Apresenta:
 

Primeiro dia de Seminário debateu aspectos da literatura infanto-juvenil na França 

 Com a presença de Nathalie Beau, do Centro Nacional de Literatura para Crianças e Jovens/Biblioteca Nacional da França, de Gilles Eduard, autor brasileiro radicado na França, de Lenny Werneck, autora de livros para crianças e jovens publicados no Brasil e na França, e dos autores franceses Timothée de Fombelle e Dorothée de Monfreid, o primeiro dia de Seminário debateu aspectos da literatura juvenil na França. 

 No primeiro encontro do dia, participaram Nathalie Beau, Gilles Eduard e Lenny Werneck, como mediadora. Em sua explanação, Nathalie falou sobre o sucesso do livro infanto-juvenil na França. Segundo ela, as crianças francesas têm por hábito ler livros desde o maternal. Além disso, o país dispõe de três mil bibliotecas públicas. Apesar do sucesso e da grande produção editorial do gênero, os livros franceses são pouco traduzidos pra outras línguas.  

 "Os livreiros americanos e ingleses consideram a literatura infanto-juvenil francesa muito sofisticada”, disse Nathalie. Sobre esse tema, o autor Gilles Eduard ainda levantou a questão dos direitos autorais que precisam ser pagos ao editor. “Livro comprado no exterior é caro”, explicou Eduard. De forma descontraída e engraçada, Eduard mostrou seus livros, contou histórias e falou sobre seus sucessos e fracassos editoriais. 

 Na segunda parte do seminário, Nathalie Beau fez uma rápida apresentação sobre os ilustradores franceses e a diversidade de seus trabalhos, estilos e perfis. Para representá-los estavam presentes Timothée de Fombelle, muito premiado por “Tobias Lolness - A Vida na Árvore”, e Dorothée de Monfreid, autora e ilustradora de livros para crianças de 18 meses e cinco anos. 

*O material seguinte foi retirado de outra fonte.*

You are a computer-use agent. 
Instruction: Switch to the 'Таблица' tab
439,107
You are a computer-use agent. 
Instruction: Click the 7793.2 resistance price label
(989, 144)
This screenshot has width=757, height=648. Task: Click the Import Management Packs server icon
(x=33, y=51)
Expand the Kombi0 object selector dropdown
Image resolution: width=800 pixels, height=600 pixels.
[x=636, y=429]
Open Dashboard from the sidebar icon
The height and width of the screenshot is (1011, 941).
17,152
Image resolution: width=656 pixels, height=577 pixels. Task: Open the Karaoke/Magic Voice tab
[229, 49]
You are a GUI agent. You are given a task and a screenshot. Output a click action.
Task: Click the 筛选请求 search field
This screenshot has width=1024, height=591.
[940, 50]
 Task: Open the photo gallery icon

 Cada um, por vez, contou um pouco de sua experiência na literatura infantil e onde buscam inspiração para seus textos. Ambos disseram que é possível encontrar um pouco de si e de suas próprias experiências de vida nos livros que escrevem.  

 “Tobias Lolness é nutrito com tudo o que eu gosto desde pequeno. Coloquei na história todas as coisas que eu sou e que me representam. E, por coincidência ou não, ele foi escrito durante a gestação de minha mulher e os dois, o livro e o meu filho, 'nasceram' quase ao mesmo tempo”, brincou Fombelle.